Lider Alternatywy dla Niemiec uważa, że kraj powinien rozważyć opuszczenie NATO i UE. "Der Spiegel" pisał, że AfD ma powiązania z Putinem
Niemcy mogą opuścić NATO czy Unię Europejską? Brzmi to całkowicie absurdalnie, ale wbrew pozorom nie jest już zupełnie nierealne. Bo partia, która jest obecnie drugą siłą polityczną w kraju, a w 2017 roku dostała się do Bundestagu, zaczyna coś takiego proponować wprost. Chodzi o AfD, czyli prawicowe ugrupowanie Alternatywa dla Niemiec, które zdobyło popularność po wielkiej fali migracji. Eurosceptyczne ugrupowanie, krytykujące politykę "otwartych drzwi" Angeli Merkel, trafiło na podatny grunt ze swoimi hasłami. Niestety, niektóre wypowiedzi polityków tej partii mogą delikatnie mówiąc niepokoić. Bywało nawet, że ktoś z członków AfD wychwalał Wehrmacht albo udostępniał na Facebooku linki do tekstów o tym, że to Polska jest winna II wojnie światowej. „Adolf, proszę wróć! Niemcy potrzebują Cię!” - pisała nawet niejaka Elena Roon w mediach społecznościowych. A "Der Spiegel" w tym roku opublikował tekst, w którym wprost oskarża Alternatywę dla Niemiec o powiązania z Putinem.

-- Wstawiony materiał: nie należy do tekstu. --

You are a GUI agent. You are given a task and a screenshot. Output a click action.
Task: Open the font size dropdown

Dziennikarze twierdzą, że niektóre elementy partyjnego programu AdF wręcz powstały na Kremlu.
"Wspólnota obronna musi akceptować i szanować interesy wszystkich krajów europejskich, także interesy Rosji"

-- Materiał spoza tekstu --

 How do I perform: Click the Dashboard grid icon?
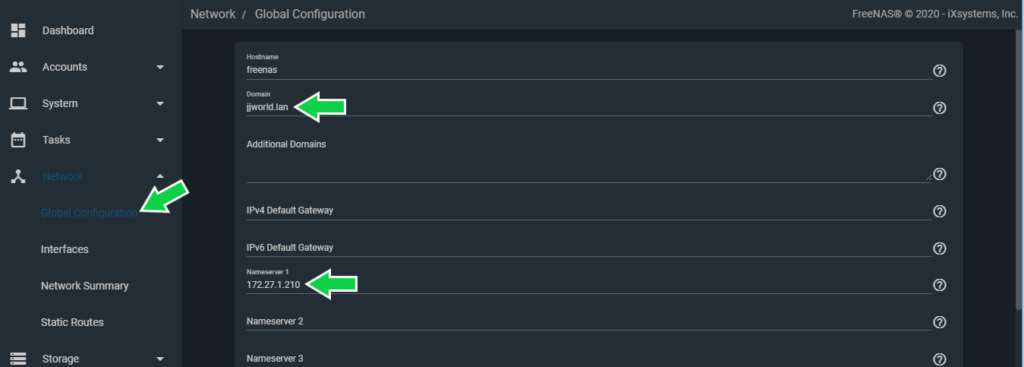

Najnowsze wystąpienie jednego z ważnych członków AfD wywołało wiele komentarzy. Współprzewodniczący Alternatywy dla Niemiec (AfD) Tino Chrupalla w wywiadzie dla „Die Welt” powiedział, że Niemcy powinny poważnie rozważyć, czy członkostwo w NATO i w Unii Europejskiej jest dla nich korzystne. „Chcemy istotnie wzmocnić interesy Europejczyków. Dotychczas Europa była zmuszona realizować interesy amerykańskie. My to odrzucamy. NATO nie jest obecnie sojuszem obronnym. Wspólnota obronna musi akceptować i szanować interesy wszystkich krajów europejskich, także interesy Rosji. Jeżeli NATO nie może tego zapewnić, to Niemcy muszą się zastanowić, na ile ten sojusz jest jeszcze korzystny” - stwierdził polityk.
Wystąpienie z Unii proponowane przez AfD. UE miałaby być zastąpiona „wspólnotą gospodarczą i interesów”

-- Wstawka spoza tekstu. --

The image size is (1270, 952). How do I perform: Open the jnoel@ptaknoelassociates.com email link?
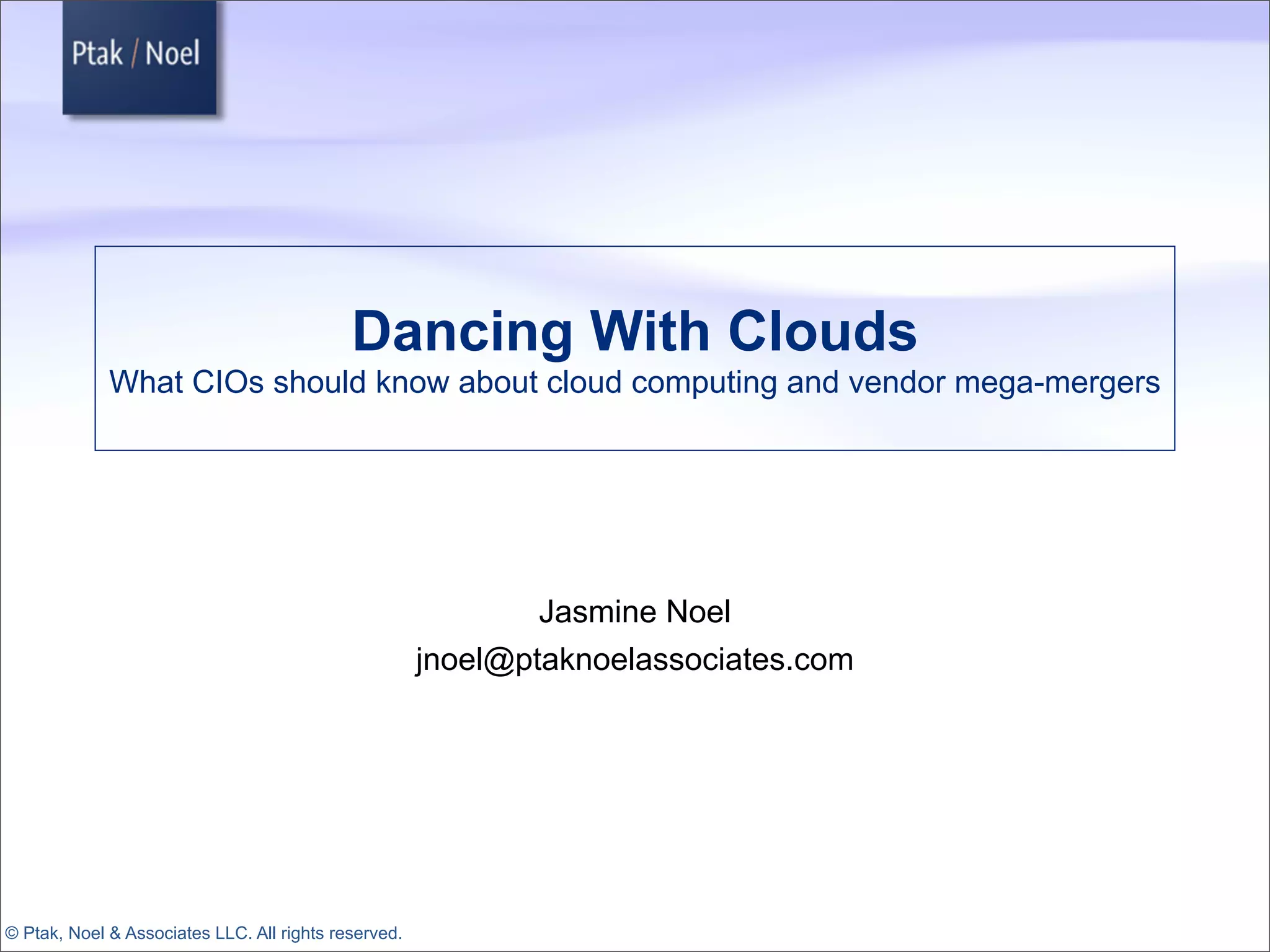point(634,659)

Pytany o wystąpienie Niemiec z Unii, czyli pomysł, który znalazł się w programie wyborczym AfD, Chrupalla powiedział, że to „postulat maksymalny”, a w projekcie jest też mowa o zastąpieniu UE w obecnym kształcie „wspólnotą gospodarczą i interesów”. Szkoda, że trudno znaleźć siłę polityczną, która głosiłaby ten ostatni postulat, a jednocześnie nie miałaby powiązań z Putinem ani ekstremalnych, kompromitujących wystąpień. Czy AfD ma szansę zrealizować swoje plany? Nie jutro ani pojutrze, ale to nie jest nieprawdopodobne. Według sondaży poparcie dla tej partii w Niemczech wynosi 17-20 proc., a CDU/CSU popiera 30-34 proc. obywateli.